# Calculus - How fast is this distance changing?

1. Apr 14, 2005

### erik05

Hey guys. Just a quick calculus question for you all.

Two people start from the same point. One walks east at 3 km/h and the other walks northeast at 2 km/h. How fast is the distance between them changing after 15 min? Ans: 2.125 km/h

Here's what I did:

dz/dt= 3 km/h
dx/dt= 2 km/h
dy/dt= ?

2 km/h * 0.25h= 0.5 km = x
3 km/h * 0.25h= 0.75 km= z
y= 0.5590
x^2 + y^2 = z^2

2x (dx/dt) + 2y (dy/dt)= 2z (dz/dt)
dy/dt= (z (dz/dt) - x (dx/dt))/ y

So I put all the numbers in and I get 2.236. ...and that's kind of close to the answer. Anyways, if anyone could point out what I'm doing wrong, it would be much appreciated.
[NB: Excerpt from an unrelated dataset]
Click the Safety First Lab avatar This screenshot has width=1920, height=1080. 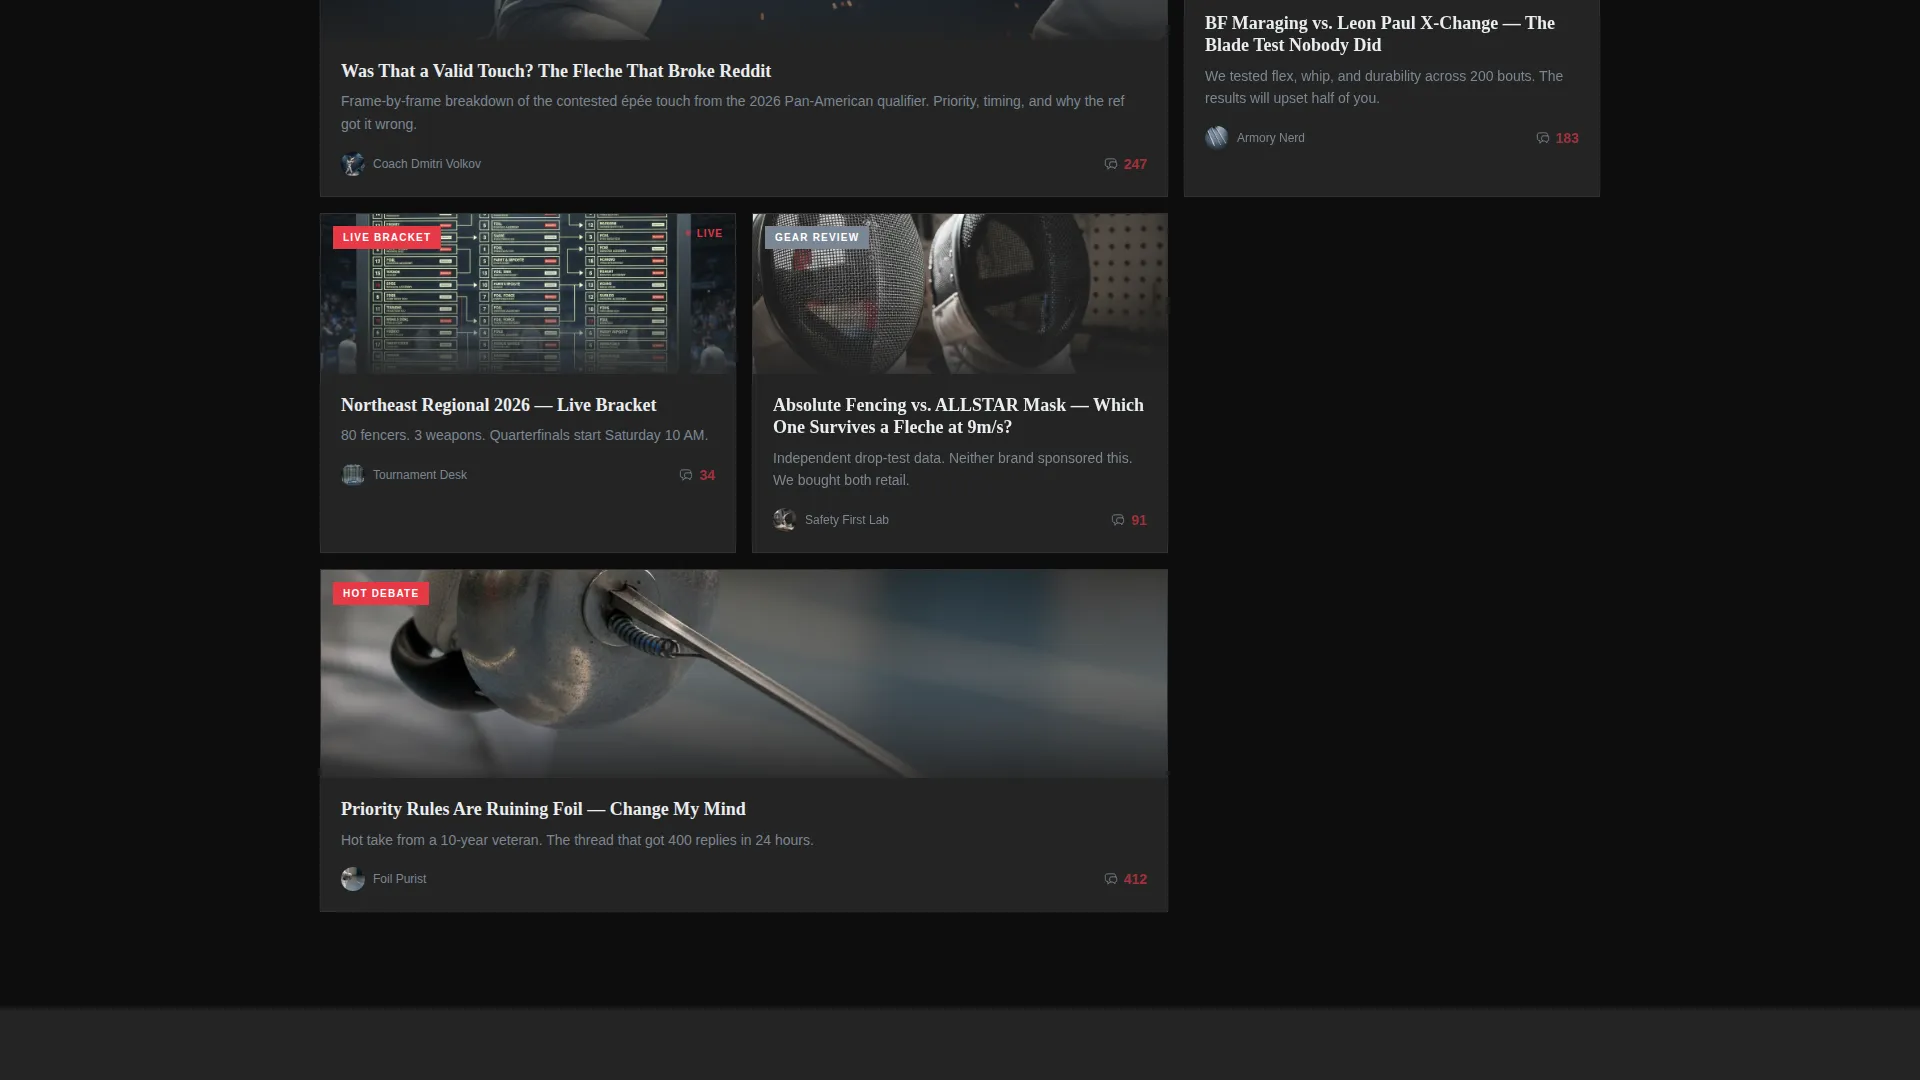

Thanks.

2. Apr 14, 2005

### dextercioby

I think those 2 answers (yours & the one given) are wrong....

After 1/4 hr

$$a=0.75 Km;b=0.5 Km;\alpha=45 \ \mbox{deg}$$

The distance is

$$D=\sqrt{a^{2}+b^{2}-2ab\cos\alpha}\simeq 0.53 Km$$

Then

$$\frac{dD}{dt}=\frac{\partial D}{\partial a}\frac{da}{dt}+\frac{\partial D}{\partial b}\frac{db}{dt}$$

$$\frac{dD}{dt}=\frac{2a-b\sqrt{2}}{2D}\cdot 3+\frac{2b-a\sqrt{2}}{2D}\cdot 2 \simeq 2.36 \frac{\mbox{Km}}{\mbox{hr}}$$

Daniel.

3. Apr 14, 2005

### erik05

Yeah, I thought the answer was wrong. A question though, why is the formula $$D=\sqrt{a^{2}+b^{2}-2ab\cos$$ used and not pythagoras?

4. Apr 14, 2005

### dextercioby

Because the triangle is not rectangular.That formula gives u the distance at any time.

Daniel.

5. Apr 14, 2005

### HallsofIvy

Staff Emeritus
Because this is not a right triangle. The Pythagorean theorem works only for right triangles. What dextercioby used was the "cosine law", a generalized form of the Pythagorean theorem: c2= a2+ b2- 2ab cos C where C is the angle opposite side c.

6. Apr 15, 2005

### erik05

Ah, I see. Sorry,I have another question. Would you apply pythagoras to the question if it told you that the person that is walking northeast remains north of the person walking east at all times?

7. Apr 15, 2005

### dextercioby

You apply the cosine law in every possible case,because you'd still have triangle at any moment of time and you'd need to find one of its sides...

Daniel.